Wednesday, March 4, 2009

Korban Inflasi yang Paling Terpukul

Oleh: Dr Bambang-Heru
Sumber: Jawa Pos, 4 Maret 2009

Untuk menjawab pertanyaan: "siapa korban terparah dari inflasi?", marilah berhitung dengan data. Inflasi yang dipublikasi Badan Pusat Statistik (BPS) merupakan satu-satunya official data yang merupakan indikator yang dirilis dengan time-lag terkecil.

Memang masih ada orang berpendapat bahwa tingkat inflasi yang dihitung BPS sepertinya lebih rendah daripada kenyataan kenaikan harga-harga yang sebenarnya. Pendapat tersebut sekilas terasa benar. Namun, benarkah demikian?

Seperti di negara-negara lain di dunia, inflasi dihitung dari indeks harga yang dikenal dengan indeks harga konsumen (IHK, atau consumer price index = CPI); sebuah indeks komposit dari harga-harga sejumlah barang dan jasa yang mewakili portfolio konsumsi rumah tangga secara rata-rata.
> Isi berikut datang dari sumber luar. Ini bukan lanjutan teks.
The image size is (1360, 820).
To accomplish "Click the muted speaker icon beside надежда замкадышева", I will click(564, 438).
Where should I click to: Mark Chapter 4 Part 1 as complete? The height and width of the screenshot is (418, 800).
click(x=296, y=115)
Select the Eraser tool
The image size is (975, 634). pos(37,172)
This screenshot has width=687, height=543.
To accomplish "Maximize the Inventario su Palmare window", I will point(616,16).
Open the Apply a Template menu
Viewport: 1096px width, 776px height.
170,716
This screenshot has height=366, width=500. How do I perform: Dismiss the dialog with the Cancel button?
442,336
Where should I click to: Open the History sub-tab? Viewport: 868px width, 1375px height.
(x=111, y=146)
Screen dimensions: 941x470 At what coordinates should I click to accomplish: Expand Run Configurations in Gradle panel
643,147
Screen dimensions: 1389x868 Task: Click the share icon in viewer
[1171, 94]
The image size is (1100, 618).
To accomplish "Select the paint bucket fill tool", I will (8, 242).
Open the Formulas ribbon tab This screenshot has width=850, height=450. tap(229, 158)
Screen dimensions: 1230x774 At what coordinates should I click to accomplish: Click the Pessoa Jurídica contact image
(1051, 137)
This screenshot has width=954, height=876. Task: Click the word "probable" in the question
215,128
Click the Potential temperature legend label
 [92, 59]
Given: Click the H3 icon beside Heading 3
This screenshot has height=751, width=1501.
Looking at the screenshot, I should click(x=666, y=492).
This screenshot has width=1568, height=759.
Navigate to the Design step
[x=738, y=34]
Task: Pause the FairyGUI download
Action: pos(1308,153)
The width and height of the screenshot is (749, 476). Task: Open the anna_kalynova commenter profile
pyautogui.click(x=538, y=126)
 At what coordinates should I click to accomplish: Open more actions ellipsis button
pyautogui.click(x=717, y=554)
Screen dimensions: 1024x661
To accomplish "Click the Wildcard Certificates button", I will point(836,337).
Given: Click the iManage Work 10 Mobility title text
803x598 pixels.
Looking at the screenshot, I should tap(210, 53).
BPS membagi IHK secara umum ke dalam tujuh kelompok: makanan, bahan makanan termasuk tembakau, perumahan, sandang, perawatan kesehatan, pendidikan dan rekreasi, dan terakhir transportasi dan komunikasi. Kalau dihitung, jumlah komoditas dan jasa yang selalu dipantau pergerakan harganya adalah ratusan bahkan mendekati seribu.

Inflasi merupakan persentase kenaikan indeks harga, baik secara umum maupun kelompok, bahkan subkelompok maupun komoditas. Sedangkan persentase penurunan harga dikenal dengan deflasi, walaupun hal ini jarang terjadi dalam sejarah Indonesia Merdeka.

Dalam tiga tahun terakhir (bahkan lebih), IHK memperlihatkan inflasi kelompok makanan jauh lebih tinggi dibanding inflasi umum, yang sering digunakan sebagai patokan dan menjadi bahan diskusi tentang indikator ekonomi makro.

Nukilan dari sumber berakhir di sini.